Re: Character converter

From: Markus Kuhn (Markus.Kuhn@cl.cam.ac.uk)
Date: Tue Apr 06 1999 - 09:15:39 EDT


Michael Everson wrote on 1999-04-06 12:10 UTC:
> I got one answer, what to paste in the header.
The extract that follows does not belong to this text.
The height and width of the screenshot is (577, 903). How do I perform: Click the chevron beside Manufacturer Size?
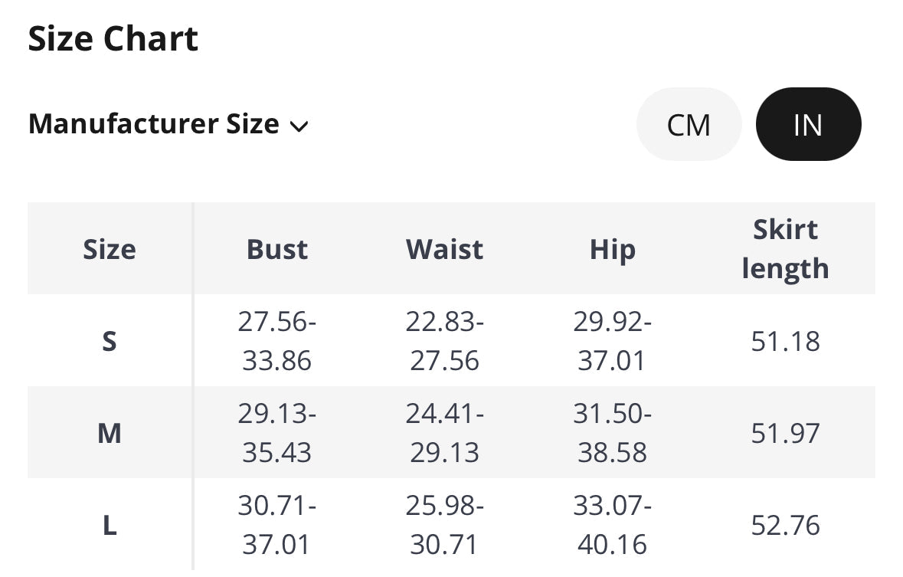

The other question, what
> CAPITAL LETTER D WITH DOT ABOVE is, remains unanswered....

Michael,

Is it essential that you use UTF-8?

Without UTF-8 and any special headers, you can always specify in HTML
these characters via a decimal numeric character reference.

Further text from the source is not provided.